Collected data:
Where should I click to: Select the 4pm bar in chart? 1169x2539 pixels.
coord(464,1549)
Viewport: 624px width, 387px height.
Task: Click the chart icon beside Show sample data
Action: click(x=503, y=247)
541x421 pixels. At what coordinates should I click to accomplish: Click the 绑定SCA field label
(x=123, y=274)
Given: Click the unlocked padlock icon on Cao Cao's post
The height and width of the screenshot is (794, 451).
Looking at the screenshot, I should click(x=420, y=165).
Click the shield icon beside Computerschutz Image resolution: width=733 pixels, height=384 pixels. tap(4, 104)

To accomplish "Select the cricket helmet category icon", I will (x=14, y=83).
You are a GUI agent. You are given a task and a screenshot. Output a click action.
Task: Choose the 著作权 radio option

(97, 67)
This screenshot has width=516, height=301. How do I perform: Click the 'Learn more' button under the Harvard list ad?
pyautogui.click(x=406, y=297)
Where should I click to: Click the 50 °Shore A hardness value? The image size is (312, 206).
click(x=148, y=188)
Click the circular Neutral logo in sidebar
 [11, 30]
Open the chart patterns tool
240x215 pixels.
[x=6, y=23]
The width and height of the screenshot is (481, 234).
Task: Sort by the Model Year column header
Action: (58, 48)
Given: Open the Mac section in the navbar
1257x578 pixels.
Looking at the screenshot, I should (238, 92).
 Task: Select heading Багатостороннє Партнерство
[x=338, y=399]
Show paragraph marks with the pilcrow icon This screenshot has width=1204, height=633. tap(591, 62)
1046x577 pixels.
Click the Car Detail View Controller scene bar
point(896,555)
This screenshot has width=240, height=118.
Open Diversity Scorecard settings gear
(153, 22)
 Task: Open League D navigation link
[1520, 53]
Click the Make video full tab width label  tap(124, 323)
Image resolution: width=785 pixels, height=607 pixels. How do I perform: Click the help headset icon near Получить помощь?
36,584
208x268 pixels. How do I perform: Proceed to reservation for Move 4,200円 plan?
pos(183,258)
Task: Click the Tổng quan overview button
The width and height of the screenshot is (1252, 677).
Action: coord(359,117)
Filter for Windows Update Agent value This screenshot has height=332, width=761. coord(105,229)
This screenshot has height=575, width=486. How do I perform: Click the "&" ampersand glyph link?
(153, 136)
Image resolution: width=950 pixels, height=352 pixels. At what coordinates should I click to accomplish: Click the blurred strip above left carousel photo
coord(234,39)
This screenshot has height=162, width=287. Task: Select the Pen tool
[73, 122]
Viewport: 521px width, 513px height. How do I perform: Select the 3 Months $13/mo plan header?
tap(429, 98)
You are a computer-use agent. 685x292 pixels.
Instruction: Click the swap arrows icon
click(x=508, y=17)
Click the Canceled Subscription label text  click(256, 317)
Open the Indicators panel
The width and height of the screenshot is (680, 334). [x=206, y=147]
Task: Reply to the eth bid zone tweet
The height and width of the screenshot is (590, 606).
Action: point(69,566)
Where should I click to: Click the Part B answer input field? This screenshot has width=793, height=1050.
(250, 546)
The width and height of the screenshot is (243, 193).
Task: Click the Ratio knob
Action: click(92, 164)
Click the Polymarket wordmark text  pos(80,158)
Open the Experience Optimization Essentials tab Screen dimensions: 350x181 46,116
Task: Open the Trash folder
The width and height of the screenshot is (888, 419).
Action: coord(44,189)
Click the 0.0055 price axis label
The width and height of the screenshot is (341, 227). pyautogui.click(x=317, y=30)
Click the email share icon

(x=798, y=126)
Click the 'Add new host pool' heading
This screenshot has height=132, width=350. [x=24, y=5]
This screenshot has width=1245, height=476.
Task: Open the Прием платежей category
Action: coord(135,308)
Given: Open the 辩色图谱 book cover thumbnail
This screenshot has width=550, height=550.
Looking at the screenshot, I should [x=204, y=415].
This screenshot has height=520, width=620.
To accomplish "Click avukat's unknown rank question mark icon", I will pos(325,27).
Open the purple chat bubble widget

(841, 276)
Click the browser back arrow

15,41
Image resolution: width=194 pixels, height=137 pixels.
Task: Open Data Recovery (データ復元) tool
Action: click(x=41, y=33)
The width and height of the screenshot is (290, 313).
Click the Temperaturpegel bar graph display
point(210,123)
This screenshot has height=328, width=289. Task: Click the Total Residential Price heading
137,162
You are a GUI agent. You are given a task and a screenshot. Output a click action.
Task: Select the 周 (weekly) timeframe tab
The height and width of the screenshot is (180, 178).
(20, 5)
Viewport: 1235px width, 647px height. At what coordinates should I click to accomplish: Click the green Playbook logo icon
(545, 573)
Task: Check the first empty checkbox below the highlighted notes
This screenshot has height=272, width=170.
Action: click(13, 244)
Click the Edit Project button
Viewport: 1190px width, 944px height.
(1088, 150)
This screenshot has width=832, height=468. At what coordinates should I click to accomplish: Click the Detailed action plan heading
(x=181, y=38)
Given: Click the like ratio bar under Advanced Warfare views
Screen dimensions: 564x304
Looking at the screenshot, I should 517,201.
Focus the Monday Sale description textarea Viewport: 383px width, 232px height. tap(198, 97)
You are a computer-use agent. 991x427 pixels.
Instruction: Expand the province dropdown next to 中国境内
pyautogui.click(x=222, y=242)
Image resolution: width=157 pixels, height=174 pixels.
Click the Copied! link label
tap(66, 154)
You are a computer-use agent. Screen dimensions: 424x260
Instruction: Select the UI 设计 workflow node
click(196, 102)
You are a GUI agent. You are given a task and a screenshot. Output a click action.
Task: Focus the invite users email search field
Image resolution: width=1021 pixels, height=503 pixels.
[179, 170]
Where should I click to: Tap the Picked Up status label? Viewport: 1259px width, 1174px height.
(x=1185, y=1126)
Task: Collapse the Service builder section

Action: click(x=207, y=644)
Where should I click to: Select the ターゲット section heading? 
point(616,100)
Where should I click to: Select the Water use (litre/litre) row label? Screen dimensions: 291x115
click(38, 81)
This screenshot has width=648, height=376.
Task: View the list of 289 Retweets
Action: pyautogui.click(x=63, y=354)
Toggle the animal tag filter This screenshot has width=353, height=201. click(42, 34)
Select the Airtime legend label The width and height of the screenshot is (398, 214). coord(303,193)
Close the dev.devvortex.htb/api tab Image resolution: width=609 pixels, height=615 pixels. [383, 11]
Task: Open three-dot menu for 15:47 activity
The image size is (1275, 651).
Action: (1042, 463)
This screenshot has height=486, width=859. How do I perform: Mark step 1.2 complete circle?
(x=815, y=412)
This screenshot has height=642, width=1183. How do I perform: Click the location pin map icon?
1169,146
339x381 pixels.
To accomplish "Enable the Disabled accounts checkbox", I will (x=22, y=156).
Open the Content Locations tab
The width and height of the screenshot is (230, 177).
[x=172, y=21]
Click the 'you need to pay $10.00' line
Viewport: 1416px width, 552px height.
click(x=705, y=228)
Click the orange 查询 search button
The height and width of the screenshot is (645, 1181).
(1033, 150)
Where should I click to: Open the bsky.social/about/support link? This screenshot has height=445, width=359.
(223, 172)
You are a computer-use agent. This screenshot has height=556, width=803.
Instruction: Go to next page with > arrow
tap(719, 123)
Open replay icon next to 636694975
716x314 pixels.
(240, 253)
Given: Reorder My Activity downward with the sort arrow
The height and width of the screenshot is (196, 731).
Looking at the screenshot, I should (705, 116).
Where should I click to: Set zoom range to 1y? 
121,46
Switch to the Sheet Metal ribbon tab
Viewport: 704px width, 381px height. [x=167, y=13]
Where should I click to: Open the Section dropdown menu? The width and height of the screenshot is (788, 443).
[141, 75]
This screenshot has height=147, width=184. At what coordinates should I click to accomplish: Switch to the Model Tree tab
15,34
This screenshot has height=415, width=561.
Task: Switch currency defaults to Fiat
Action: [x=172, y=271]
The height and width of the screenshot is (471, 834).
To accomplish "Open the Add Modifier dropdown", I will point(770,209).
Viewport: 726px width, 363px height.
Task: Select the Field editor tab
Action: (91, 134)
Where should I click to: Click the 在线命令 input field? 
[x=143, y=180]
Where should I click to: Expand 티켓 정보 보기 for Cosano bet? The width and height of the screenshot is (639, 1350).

* Prompt
Could you write out, exactly as they stand, only the lines above that begin at the line with "Task: Select heading" and stop after the line with "This screenshot has width=240, height=118."?

* Expected output
 Task: Select heading Багатостороннє Партнерство
[x=338, y=399]
Show paragraph marks with the pilcrow icon This screenshot has width=1204, height=633. tap(591, 62)
1046x577 pixels.
Click the Car Detail View Controller scene bar
point(896,555)
This screenshot has width=240, height=118.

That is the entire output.